Exhuma Ending Explained

 
Exhuma Poster

South Korean horror-thriller Exhuma, filmed by Jae-hyun Jang, is a novel combination of past facts and legends with instances of local traditional rites and rituals to bring forth a chilling tale. The film offers an incomplete but vibrant and immersive experience of intergenerational trauma, spiritual homeostasis, and the consequences of colonization. Although its complex allusions to Korean Feng Shui, the Japanese colonial past, and the supernatural genre may baffle others, a greater appreciation of its subtextual allusions adds another dimension to the film.

The Plot Unfolds

Out of desperation for a cure for his congenitally blind son's enigmatic illness, Park Ji-yong hires shaman Hwarim and her friend Bong-gil for help. They find a familial curse linked to Ji-yong's great-grandfather which occurs below the surface and the latter's grave is a starting point for the narrative. The hallowed burial ground atop a mountain embraced by foxes is a microcosm of tradition versus tragedy. In Korean Feng Shui, foxes symbolize disharmony, which is associated with the origin of the spiritual troubles related to the tomb.

A still from Exhuma

Sang-Seok, a geomancer, on the job to remove the curse, finds hidden depths of history and spirituality. Ji-yong's great-great-grandfather's spirit is miserable, [a] vindictive spirit looking to wreak vengeance upon his family for having interred him in the cursed ground.
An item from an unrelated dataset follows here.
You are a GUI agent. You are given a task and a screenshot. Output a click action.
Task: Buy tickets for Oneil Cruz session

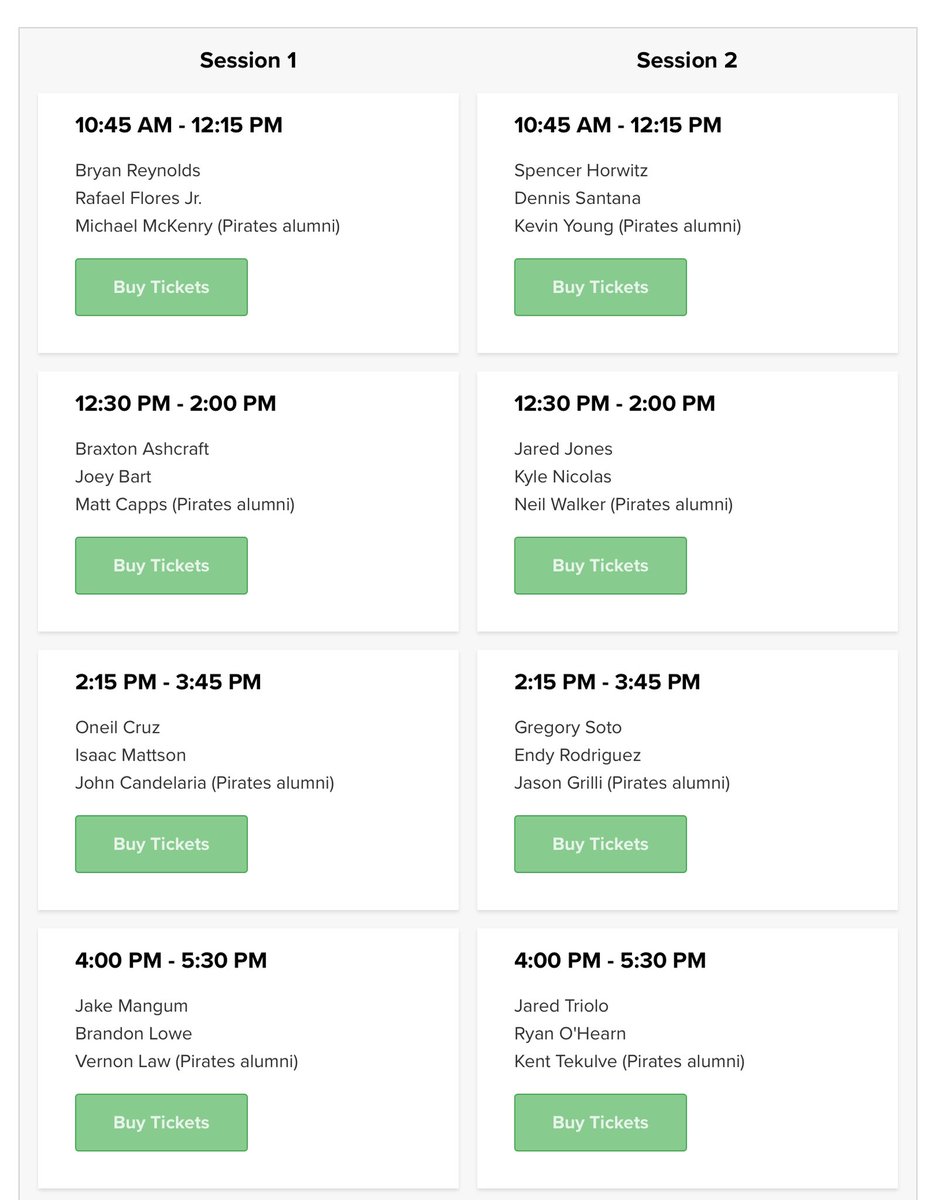tap(161, 844)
His pain is inseparable from the reality of being interred at a site of energy inversion, an imperial stratum of African origin to fight against Korean spiritualism.

Grandfather Park’s Wrath and the Family’s Secret

Park was a traitor who colluded with Japanese colonizers during their occupation of Korea (1910–1945). His stained history, impinging on the earth at the base of the mountain 38th Parallel explains the moral decay that haunts his descendants.

If the absurdity is not yet unbearable, in a sarcophagus that hasn't been touched by the ages, at Park's grave lies an unconscious demonic samurai, the Anima. This malevolent entity, created by Gisune—a Japanese Onmyoji or spiritualist—represents an iron stake metaphorically "piercing" Korea’s spiritual core. Azo's genesis makes participants confront the entangled history of coloniality, betrayal, and spiritual disequilibration.

The Role of Feng Shui and Mythology

Feng Shui principles form the backbone of Exhuma’s narrative. The rituals of Sang-deok and Hwarim are a function of the five elements (water, fire, earth, wood, and metal) in harmony. If a grave digger kills a snake—from Japanese folklore Nure Onna—it unbalances it, thereby releasing the Anima. The snake's death is symbolic of a tenuous alliance between spiritual worlds and what ensues due to human interference.

A still from Exhuma

The Climactic Battle

The strength of the Anima, linked to fire and metal, is mitigated with swathed wood—a tool that blends water and wood. The Sang-deok's ancestral heritage are brought on the doorstep as his blood, a token of ancestral Korea's chance at redemption, conquers the Anima. In fact not only does this deed sever the curse but also it is fully rebuilding spiritual equilibrium and, as such, it is achieving the victory against the colonial yoke.

Themes and Final Reflection

On occasion, spiritual battlefields are skillfully fought no less than battlefields on earth.